▶ Task to complete:
Render all of the material below as a numbered list with one line per item, skipping blank lines and omitting the pictures.

*** Extracted entries ***

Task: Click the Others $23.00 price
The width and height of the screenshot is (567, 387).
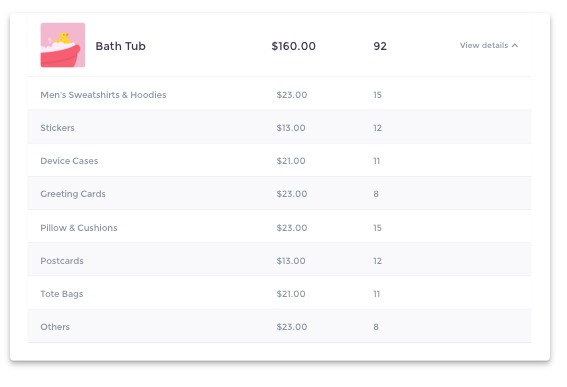Action: click(x=292, y=327)
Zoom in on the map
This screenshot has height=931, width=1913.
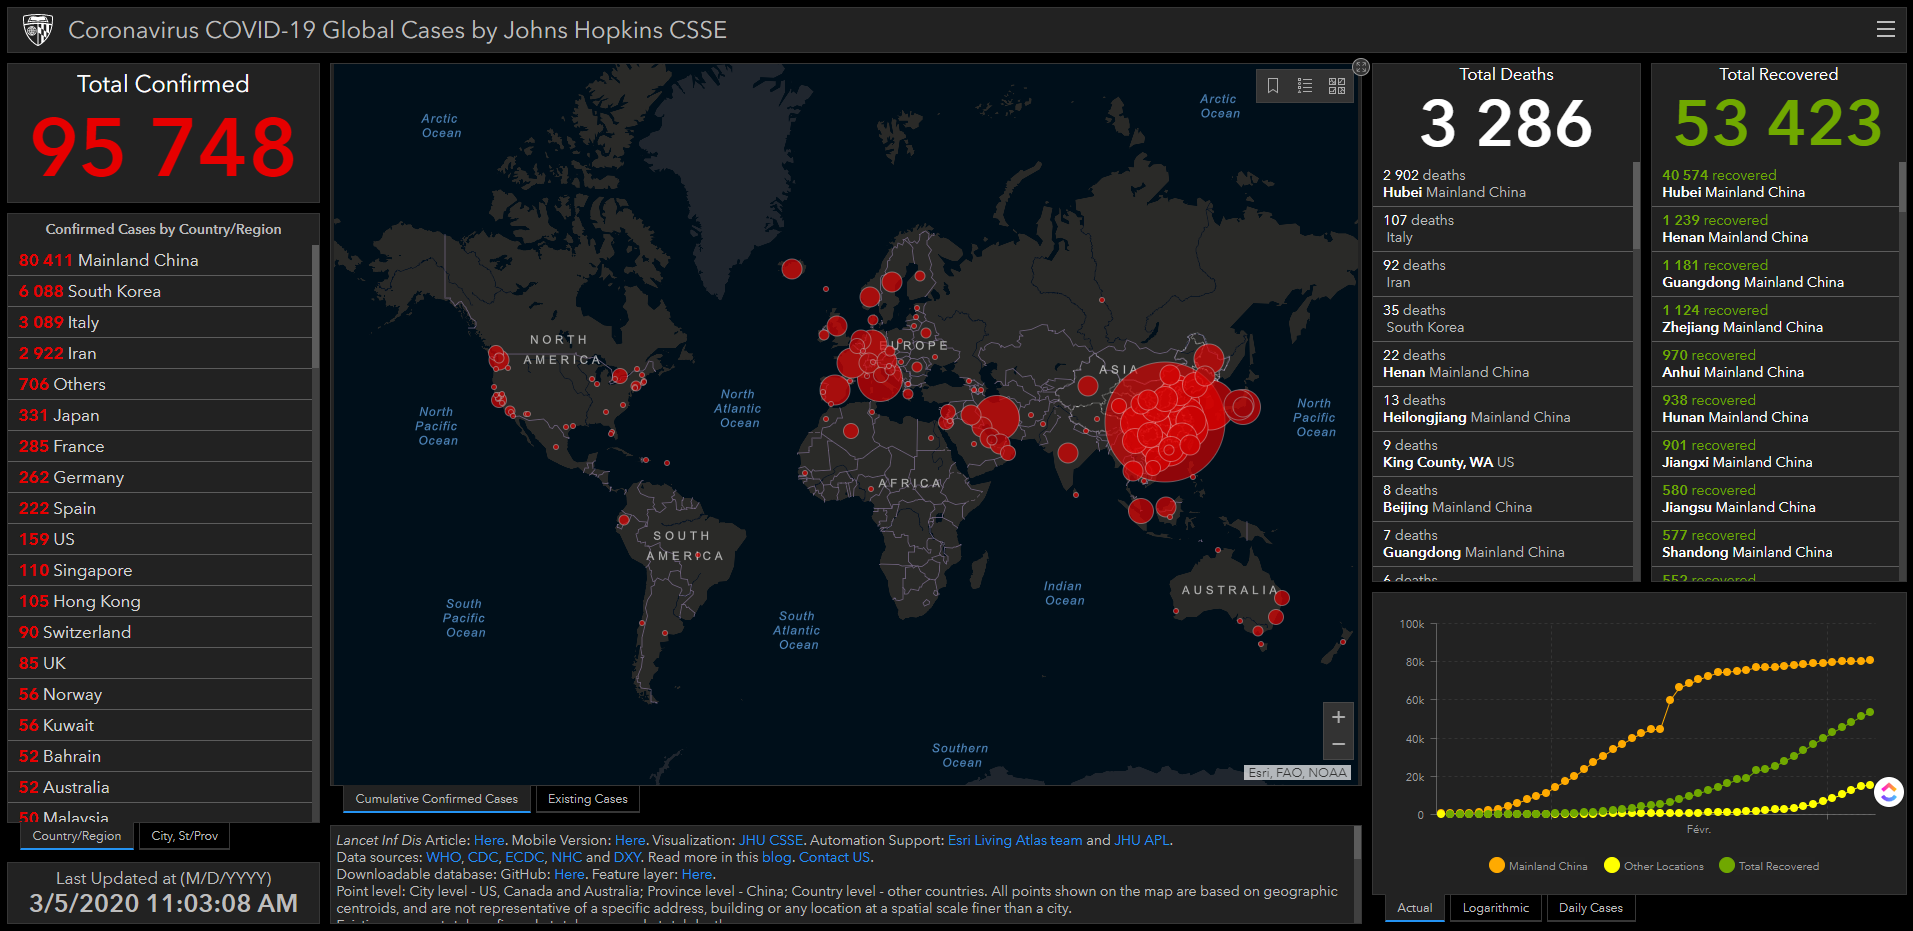(1338, 717)
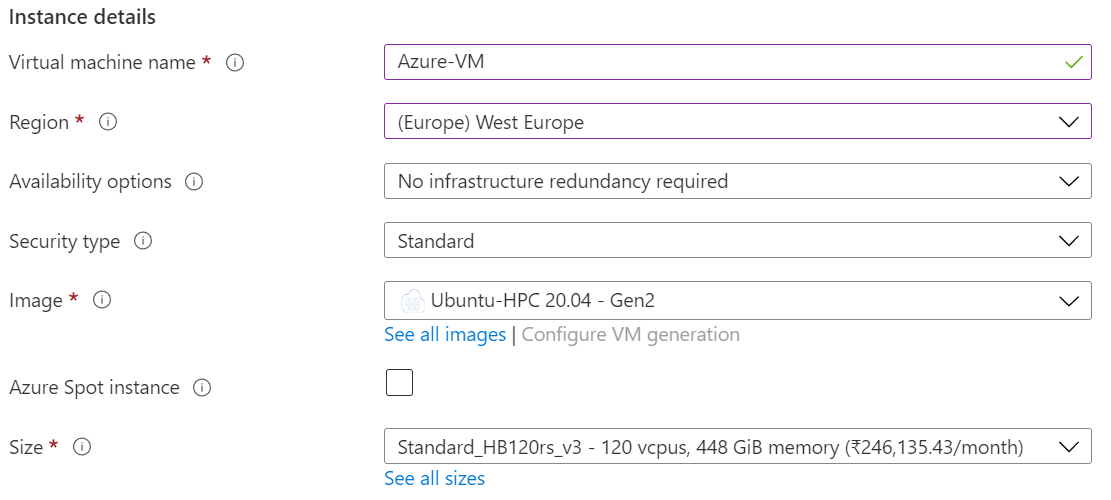Viewport: 1111px width, 500px height.
Task: Show the Region info tooltip icon
Action: (x=108, y=122)
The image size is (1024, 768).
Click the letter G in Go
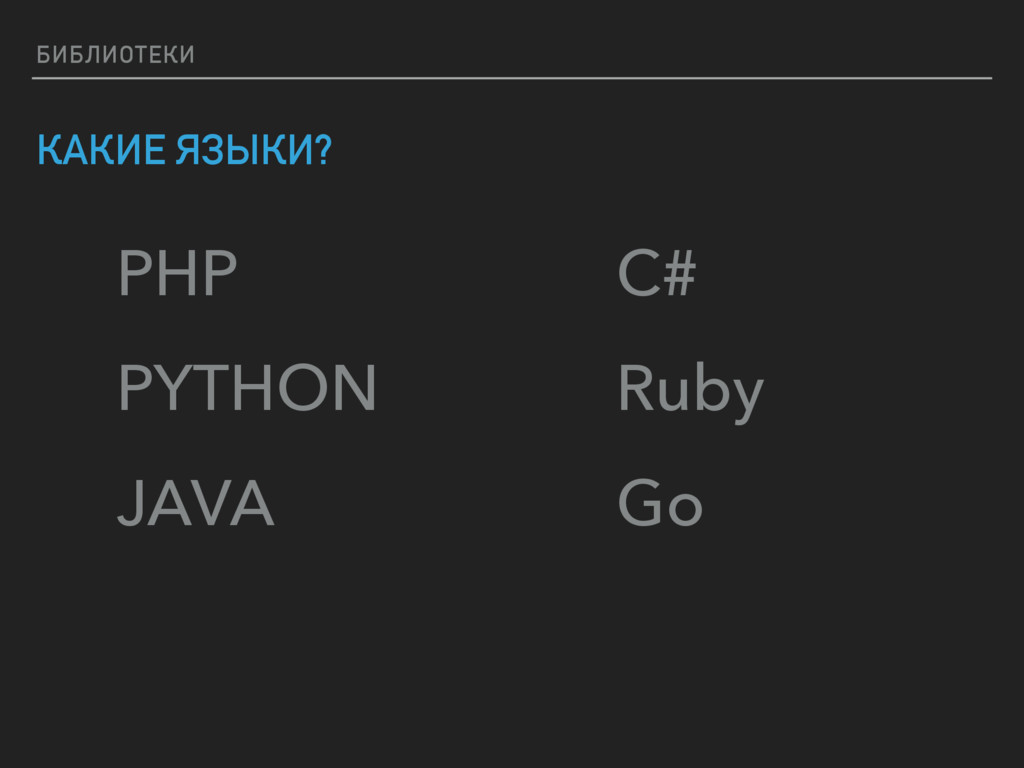pyautogui.click(x=640, y=502)
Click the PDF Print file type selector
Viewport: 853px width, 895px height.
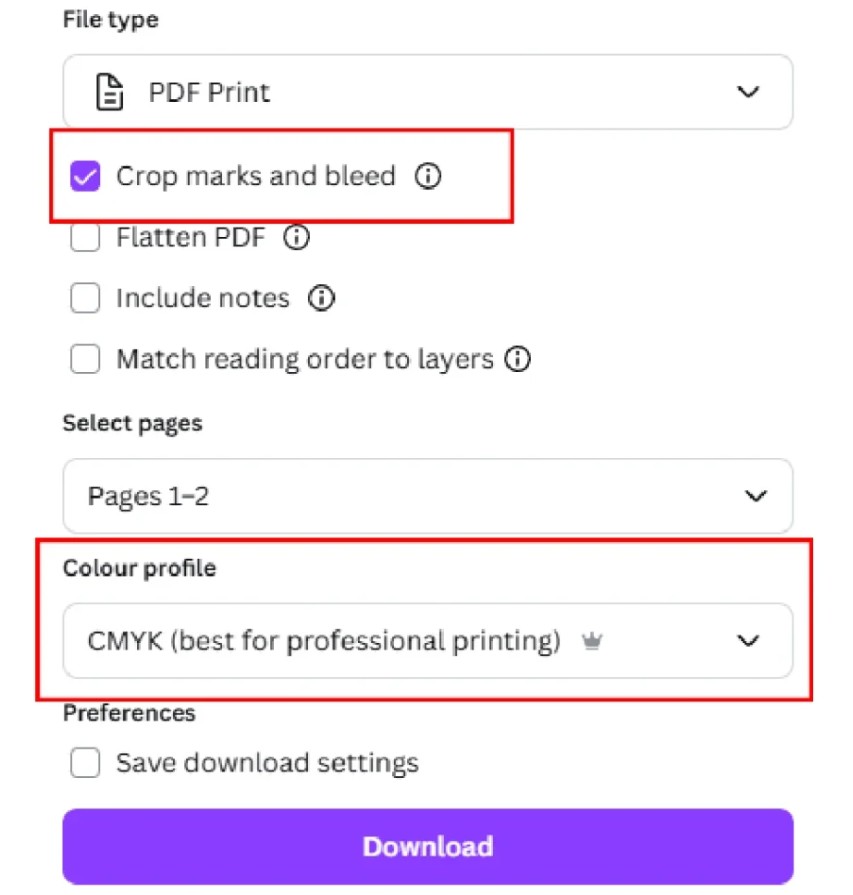(428, 91)
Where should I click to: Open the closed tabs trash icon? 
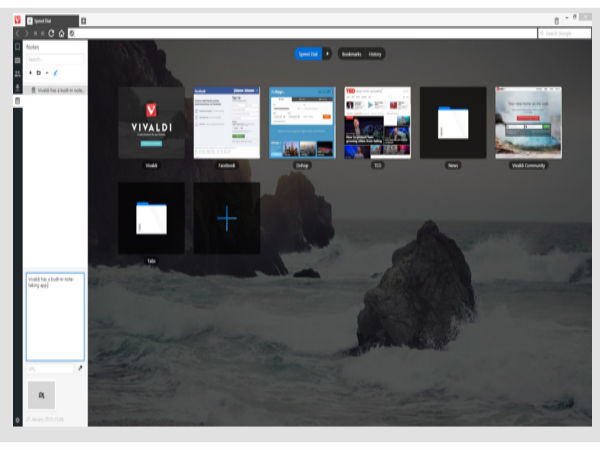point(557,19)
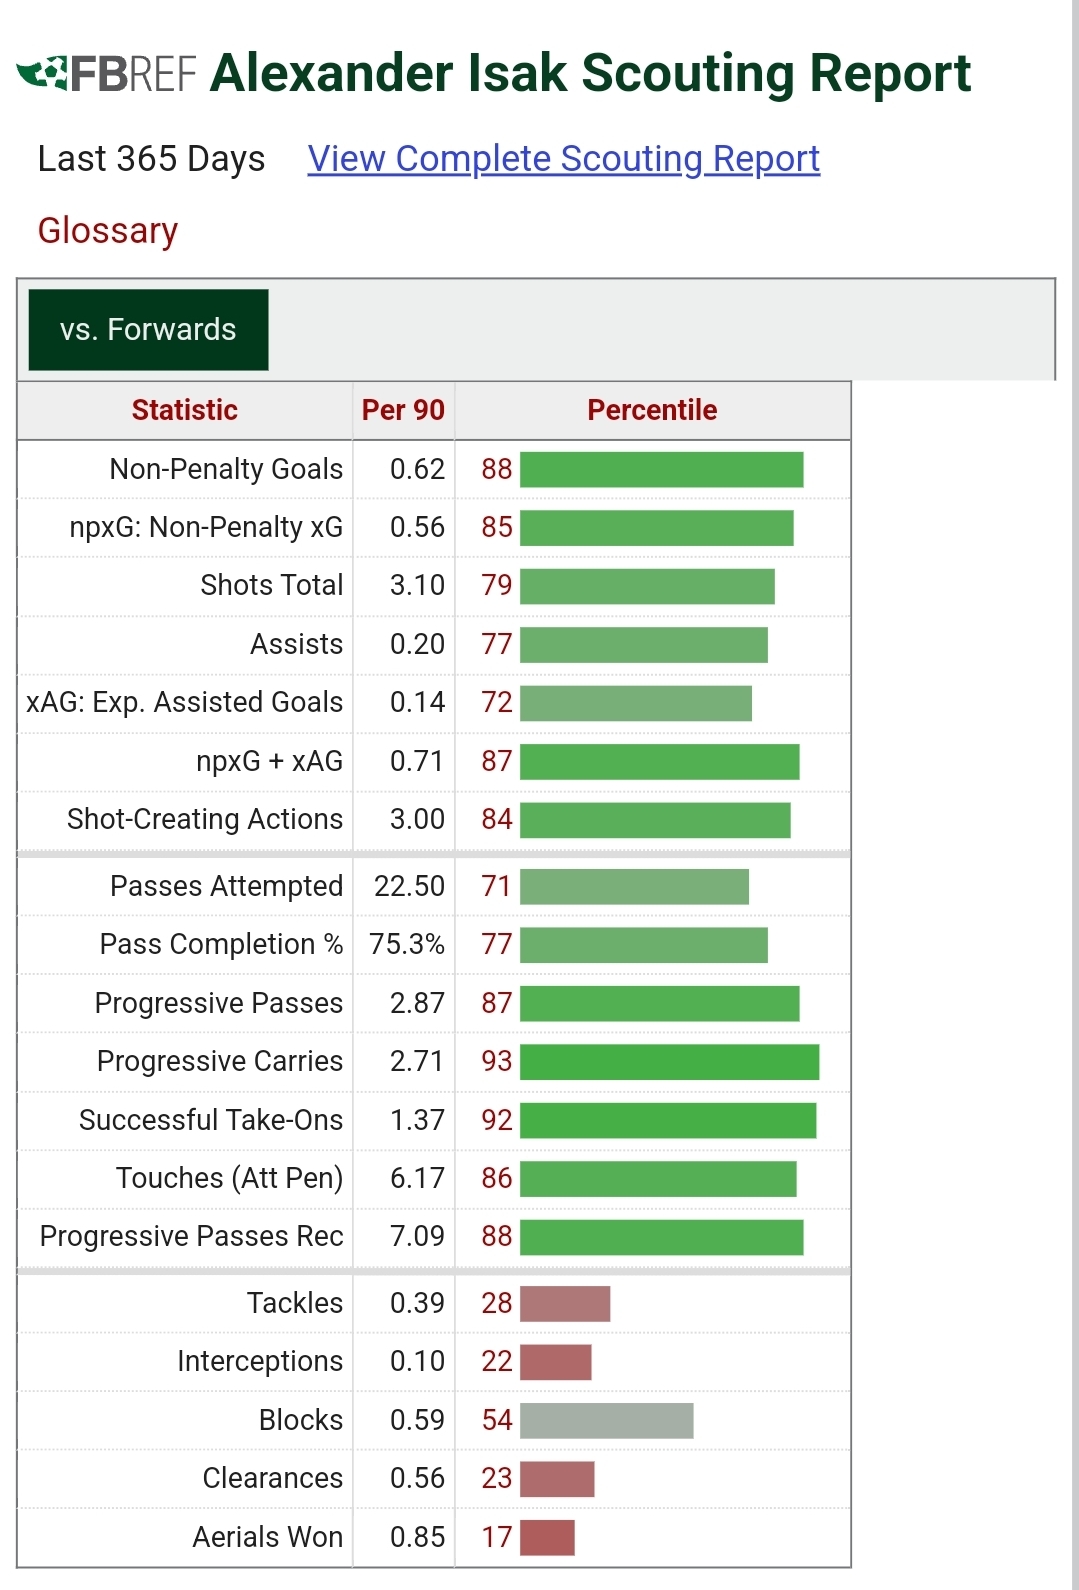The height and width of the screenshot is (1590, 1079).
Task: Click the Alexander Isak Scouting Report heading
Action: click(x=590, y=73)
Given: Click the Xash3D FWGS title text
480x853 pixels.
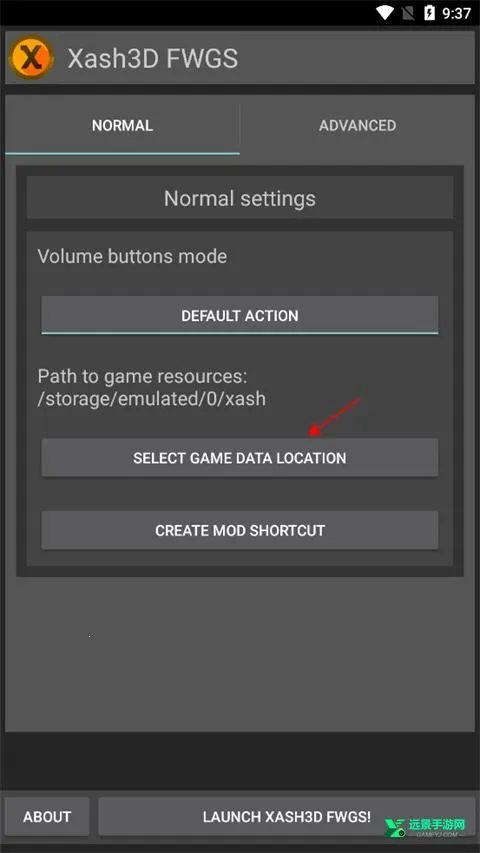Looking at the screenshot, I should (x=152, y=58).
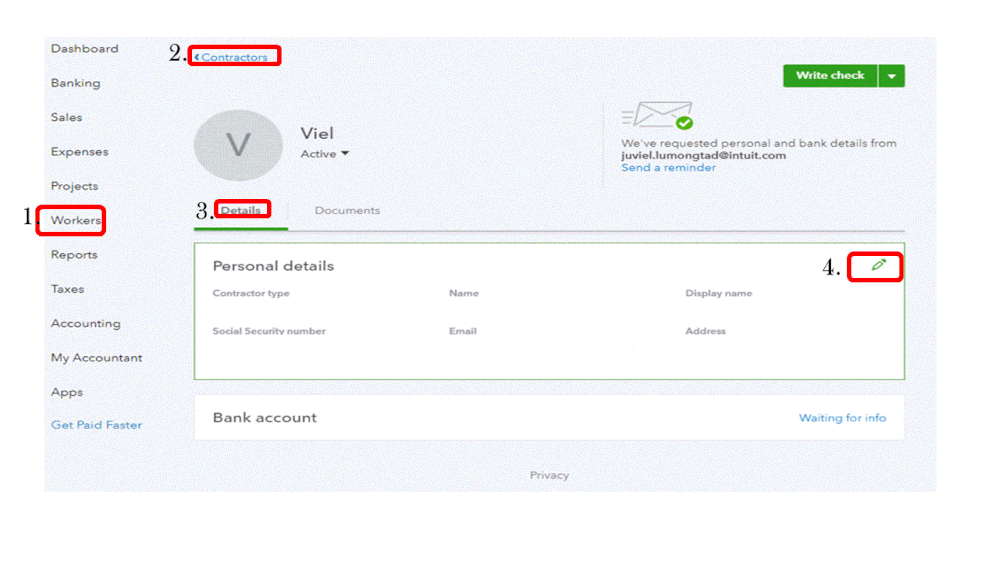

***

▶ The solution:
1. Task: Click the Others $23.00 price
2. The width and height of the screenshot is (567, 387).
3. Action: click(x=292, y=327)
4. Zoom in on the map
5. This screenshot has height=931, width=1913.
6. (1338, 717)
7. Viewport: 1111px width, 500px height.
8. Task: Show the Region info tooltip icon
9. Action: (x=108, y=122)
10. The image size is (1024, 768).
11. Click the letter G in Go
12. pyautogui.click(x=640, y=502)
13. Click the PDF Print file type selector
14. Viewport: 853px width, 895px height.
15. (428, 91)
16. Where should I click to: Open the closed tabs trash icon? 
17. point(557,19)
18. The height and width of the screenshot is (1590, 1079).
19. Task: Click the Alexander Isak Scouting Report heading
20. Action: click(x=590, y=73)
21. Given: Click the Xash3D FWGS title text
22. 480x853 pixels.
23. Looking at the screenshot, I should (x=152, y=58).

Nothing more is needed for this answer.